Set exercise –
Answer these from the passage on the Dependency Rule below:
1. What do we likely map FooDto to?
2. What does the author say violating the dependency rule is all?
3. Which interface is named as not being an abstraction?

Supplied passage –
»»
At first glance they might look almost interchangeable. That might be because either way we’re doing the same work:

  • We define an abstraction (interface)
  • We implement it
  • We inject it
  • We’re likely going to map from FooDto to our own Foo model.
  • If the API changes, we’re going to have to change FooDto and its mapping to our model.

So what’s the difference, and why does it matter?

I got hung up a few times writing this blog post because I tried to describe the pros and cons of each approach. Why didn’t that work? Because it’s so imbalanced. Violating the dependency rule is all cons. It’s all negative. The benefits of following the Dependency Rule are that all those undesirable things don’t happen, plus some other benefits. So let’s skip the pros and cons and talk about what goes wrong when we violate the Dependency Rule. I bet you’re going to recognize some or all of these issues.

What Goes Wrong When We Violate the Dependency Rule

We’re Not Depending On Abstractions

The Dependency Inversion Principle tells us to depend on abstractions. An interface named IFooApiClient is not an abstraction. Yes, we can mock it in unit tests, but that’s not the same thing. It represents an API client that makes HTTP requests.
««
Entries shown –
»»
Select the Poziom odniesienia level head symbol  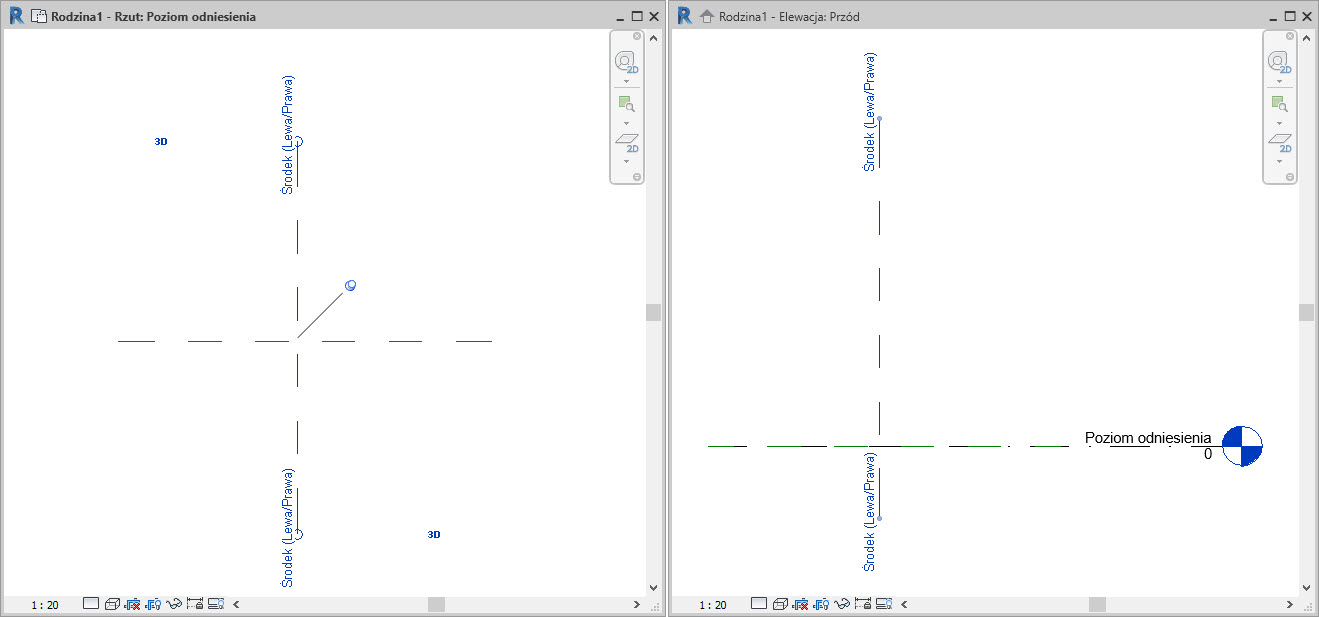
««
»»
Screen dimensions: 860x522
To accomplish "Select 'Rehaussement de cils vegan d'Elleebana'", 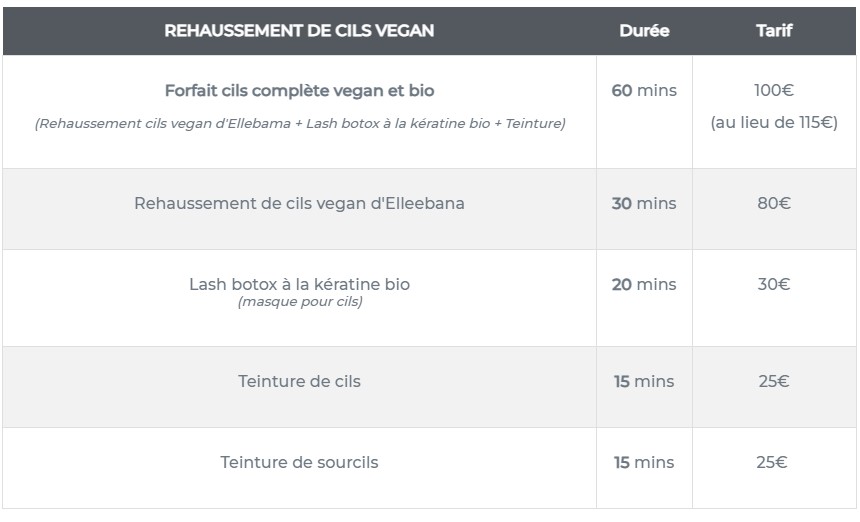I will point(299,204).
««
»»
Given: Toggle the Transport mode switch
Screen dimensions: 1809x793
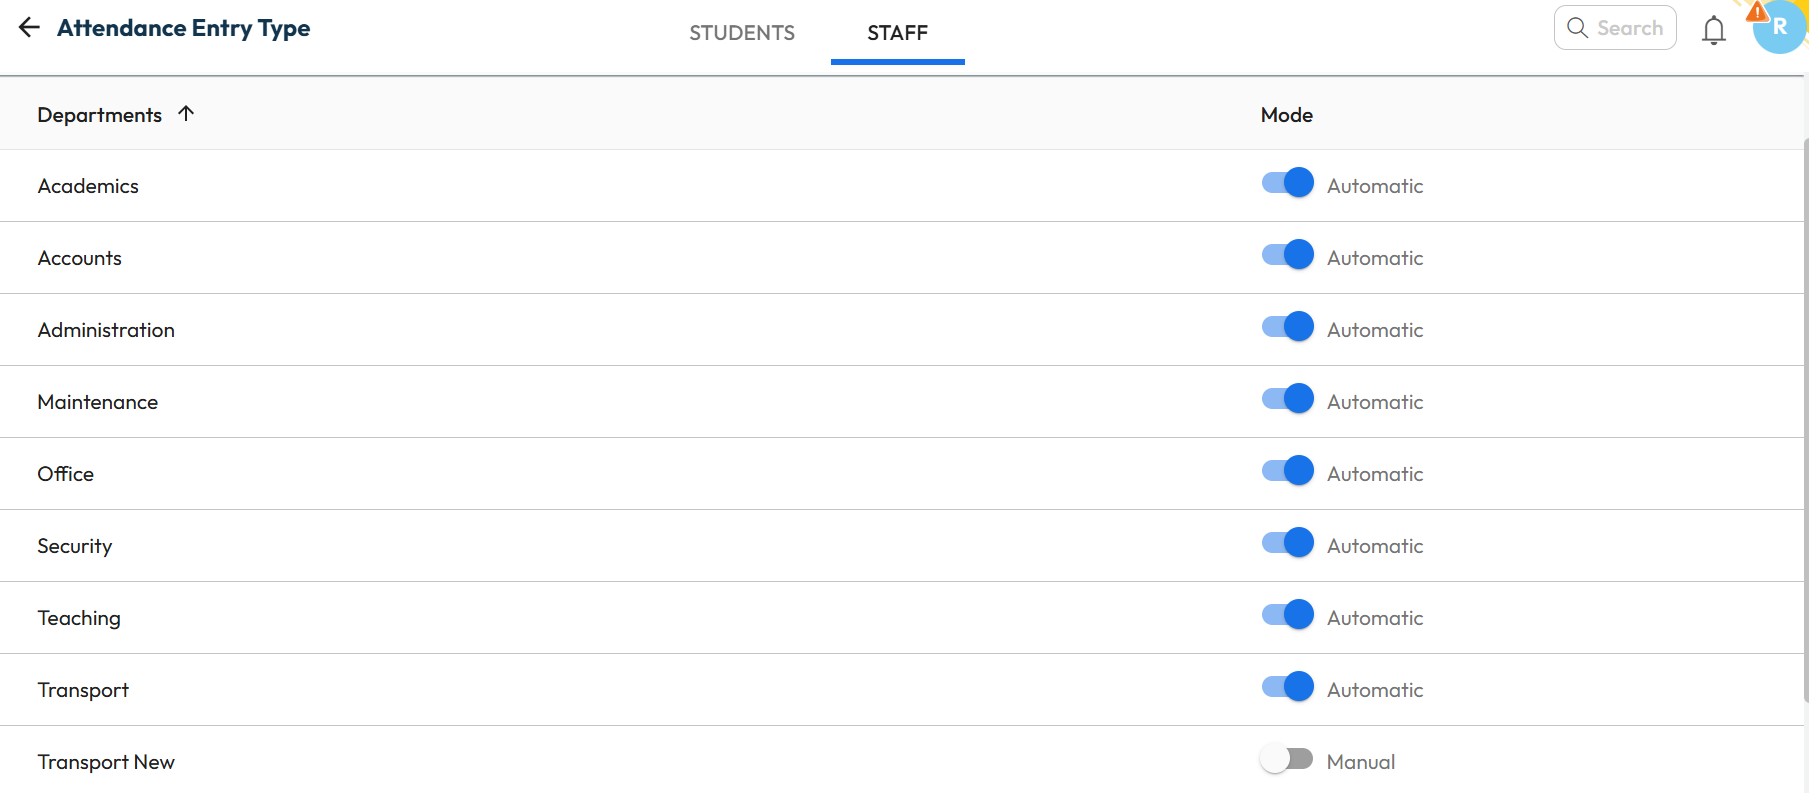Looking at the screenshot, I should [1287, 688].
««
Solution to this exercise –
1. Our own Foo model.
2. All cons; it is all negative.
3. IFooApiClient.